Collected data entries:
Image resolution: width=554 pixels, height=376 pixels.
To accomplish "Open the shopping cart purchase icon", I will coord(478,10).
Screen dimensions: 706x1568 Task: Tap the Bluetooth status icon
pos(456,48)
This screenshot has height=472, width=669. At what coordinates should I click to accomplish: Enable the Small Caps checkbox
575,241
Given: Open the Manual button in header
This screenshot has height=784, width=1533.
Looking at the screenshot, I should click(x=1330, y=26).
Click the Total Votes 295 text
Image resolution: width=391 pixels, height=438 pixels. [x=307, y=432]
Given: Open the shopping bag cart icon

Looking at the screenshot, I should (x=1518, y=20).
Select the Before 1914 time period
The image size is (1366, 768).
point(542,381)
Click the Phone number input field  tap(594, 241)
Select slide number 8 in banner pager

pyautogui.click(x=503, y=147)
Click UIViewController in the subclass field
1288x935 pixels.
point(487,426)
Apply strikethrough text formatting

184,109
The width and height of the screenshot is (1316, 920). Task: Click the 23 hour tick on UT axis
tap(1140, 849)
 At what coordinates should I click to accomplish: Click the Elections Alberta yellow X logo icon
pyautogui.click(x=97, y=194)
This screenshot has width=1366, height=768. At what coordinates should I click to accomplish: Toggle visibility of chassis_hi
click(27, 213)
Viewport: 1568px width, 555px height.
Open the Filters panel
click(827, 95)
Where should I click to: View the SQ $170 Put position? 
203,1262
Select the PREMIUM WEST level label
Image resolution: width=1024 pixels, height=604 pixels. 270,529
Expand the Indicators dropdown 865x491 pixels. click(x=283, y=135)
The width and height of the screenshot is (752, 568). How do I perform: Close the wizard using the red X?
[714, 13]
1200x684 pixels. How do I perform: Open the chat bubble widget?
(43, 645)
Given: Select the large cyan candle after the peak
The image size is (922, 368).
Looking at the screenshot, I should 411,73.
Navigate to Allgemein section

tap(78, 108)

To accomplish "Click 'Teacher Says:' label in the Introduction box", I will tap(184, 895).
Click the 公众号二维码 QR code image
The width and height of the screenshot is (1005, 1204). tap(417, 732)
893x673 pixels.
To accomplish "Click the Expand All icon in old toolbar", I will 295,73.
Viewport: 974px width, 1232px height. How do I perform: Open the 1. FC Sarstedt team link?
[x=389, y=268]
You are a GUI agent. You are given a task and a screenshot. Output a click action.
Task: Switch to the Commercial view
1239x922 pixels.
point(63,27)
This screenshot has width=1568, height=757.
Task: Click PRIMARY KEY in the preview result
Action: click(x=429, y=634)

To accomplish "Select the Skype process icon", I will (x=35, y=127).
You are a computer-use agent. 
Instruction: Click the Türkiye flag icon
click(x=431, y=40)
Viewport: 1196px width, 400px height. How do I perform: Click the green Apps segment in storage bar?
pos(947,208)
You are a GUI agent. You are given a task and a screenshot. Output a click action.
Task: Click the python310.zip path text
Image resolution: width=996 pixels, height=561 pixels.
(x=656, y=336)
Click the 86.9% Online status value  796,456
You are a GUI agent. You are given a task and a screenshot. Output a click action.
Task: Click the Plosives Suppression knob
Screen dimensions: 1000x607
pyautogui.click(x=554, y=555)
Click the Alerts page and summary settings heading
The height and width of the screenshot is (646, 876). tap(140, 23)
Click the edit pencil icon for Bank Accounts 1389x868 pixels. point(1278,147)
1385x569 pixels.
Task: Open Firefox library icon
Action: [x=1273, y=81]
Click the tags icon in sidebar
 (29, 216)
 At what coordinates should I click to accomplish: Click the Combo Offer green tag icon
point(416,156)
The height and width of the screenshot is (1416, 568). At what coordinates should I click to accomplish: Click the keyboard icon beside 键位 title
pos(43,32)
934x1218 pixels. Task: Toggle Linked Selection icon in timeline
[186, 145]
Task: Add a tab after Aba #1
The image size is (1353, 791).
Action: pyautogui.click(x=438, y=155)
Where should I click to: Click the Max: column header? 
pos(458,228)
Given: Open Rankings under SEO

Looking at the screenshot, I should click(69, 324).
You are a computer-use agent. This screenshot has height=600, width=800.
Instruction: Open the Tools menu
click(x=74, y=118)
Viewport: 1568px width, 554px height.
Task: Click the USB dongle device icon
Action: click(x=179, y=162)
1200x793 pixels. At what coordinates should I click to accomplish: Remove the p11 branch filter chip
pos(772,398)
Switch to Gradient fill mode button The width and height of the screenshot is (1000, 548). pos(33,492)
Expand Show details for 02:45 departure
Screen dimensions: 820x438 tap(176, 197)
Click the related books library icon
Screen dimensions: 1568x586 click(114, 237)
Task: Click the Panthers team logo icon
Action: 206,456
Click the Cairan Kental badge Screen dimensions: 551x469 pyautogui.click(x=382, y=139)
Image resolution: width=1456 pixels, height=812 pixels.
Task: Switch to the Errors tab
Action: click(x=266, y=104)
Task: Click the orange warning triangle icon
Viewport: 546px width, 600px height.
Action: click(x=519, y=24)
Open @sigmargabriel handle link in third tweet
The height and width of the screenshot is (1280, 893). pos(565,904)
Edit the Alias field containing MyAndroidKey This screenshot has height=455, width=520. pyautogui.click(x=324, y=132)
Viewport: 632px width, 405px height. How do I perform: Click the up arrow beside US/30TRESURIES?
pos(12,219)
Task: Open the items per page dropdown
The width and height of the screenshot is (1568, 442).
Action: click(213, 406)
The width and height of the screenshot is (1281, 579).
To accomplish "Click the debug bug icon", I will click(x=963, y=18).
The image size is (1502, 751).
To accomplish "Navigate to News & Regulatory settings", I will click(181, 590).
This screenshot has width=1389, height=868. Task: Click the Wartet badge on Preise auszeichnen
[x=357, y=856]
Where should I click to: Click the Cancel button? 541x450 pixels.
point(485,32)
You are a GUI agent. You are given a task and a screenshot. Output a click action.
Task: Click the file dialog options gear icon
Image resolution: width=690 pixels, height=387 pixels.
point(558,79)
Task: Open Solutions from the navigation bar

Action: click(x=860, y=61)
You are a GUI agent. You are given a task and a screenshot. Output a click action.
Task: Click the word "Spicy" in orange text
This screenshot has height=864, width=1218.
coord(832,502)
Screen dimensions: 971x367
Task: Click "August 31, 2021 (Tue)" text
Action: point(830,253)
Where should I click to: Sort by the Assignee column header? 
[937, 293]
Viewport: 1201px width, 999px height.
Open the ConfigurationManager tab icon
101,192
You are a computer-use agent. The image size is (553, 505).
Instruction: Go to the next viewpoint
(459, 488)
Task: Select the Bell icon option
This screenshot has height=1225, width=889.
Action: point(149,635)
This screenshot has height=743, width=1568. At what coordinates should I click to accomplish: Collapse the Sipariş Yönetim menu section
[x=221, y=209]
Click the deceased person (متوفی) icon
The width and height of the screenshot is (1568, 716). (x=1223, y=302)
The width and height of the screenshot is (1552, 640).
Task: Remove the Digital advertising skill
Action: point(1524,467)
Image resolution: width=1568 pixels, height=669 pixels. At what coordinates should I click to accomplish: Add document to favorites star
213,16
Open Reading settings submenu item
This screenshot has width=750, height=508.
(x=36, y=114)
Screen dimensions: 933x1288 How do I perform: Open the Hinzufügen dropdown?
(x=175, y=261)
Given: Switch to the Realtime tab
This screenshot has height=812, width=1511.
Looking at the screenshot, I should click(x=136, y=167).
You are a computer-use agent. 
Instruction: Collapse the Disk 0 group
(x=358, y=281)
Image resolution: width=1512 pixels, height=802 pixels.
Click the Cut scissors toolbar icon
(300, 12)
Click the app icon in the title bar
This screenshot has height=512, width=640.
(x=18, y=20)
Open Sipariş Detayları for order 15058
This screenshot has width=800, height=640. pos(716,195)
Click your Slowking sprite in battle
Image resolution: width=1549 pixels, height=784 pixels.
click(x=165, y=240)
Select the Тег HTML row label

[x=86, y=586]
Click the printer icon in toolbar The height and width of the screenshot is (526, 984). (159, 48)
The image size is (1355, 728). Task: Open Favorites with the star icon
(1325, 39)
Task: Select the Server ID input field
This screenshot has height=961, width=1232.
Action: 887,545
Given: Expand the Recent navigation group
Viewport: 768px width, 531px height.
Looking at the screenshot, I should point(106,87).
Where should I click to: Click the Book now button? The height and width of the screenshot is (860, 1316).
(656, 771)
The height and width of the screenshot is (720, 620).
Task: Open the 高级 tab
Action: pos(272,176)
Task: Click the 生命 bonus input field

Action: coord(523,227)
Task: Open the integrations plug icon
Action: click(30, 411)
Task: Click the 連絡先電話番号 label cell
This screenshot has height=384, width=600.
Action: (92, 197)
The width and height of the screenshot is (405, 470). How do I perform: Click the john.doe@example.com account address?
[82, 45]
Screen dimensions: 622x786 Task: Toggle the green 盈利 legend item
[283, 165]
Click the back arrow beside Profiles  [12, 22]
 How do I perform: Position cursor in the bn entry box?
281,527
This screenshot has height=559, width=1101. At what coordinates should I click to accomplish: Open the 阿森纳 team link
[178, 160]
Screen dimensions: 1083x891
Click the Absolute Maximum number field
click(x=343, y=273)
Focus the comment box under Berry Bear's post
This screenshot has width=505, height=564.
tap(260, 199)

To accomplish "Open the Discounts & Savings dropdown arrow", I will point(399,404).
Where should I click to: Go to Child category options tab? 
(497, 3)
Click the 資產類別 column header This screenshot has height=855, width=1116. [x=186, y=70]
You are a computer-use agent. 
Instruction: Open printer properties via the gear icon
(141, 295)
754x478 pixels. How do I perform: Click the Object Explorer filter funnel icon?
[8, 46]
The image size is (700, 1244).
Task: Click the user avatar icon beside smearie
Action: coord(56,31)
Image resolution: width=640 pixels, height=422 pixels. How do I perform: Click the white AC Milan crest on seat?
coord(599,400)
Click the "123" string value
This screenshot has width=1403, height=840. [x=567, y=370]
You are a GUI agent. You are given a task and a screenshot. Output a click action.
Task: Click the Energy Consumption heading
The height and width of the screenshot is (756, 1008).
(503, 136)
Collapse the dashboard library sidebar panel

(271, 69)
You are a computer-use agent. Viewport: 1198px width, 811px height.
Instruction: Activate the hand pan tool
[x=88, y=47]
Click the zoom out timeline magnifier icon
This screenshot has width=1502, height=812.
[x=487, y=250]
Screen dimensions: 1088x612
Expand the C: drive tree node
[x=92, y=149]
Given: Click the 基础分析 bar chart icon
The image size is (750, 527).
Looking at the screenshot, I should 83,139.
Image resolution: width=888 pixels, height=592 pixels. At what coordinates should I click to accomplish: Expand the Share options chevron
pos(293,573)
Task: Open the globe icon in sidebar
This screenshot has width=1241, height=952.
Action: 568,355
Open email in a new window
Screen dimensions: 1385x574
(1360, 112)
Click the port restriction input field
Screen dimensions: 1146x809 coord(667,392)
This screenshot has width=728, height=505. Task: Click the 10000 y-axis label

» Work request
What is needed is a copy of every line above in which "orange" appears.

» Answer space
Task: Click the orange warning triangle icon
Task: Click the word "Spicy" in orange text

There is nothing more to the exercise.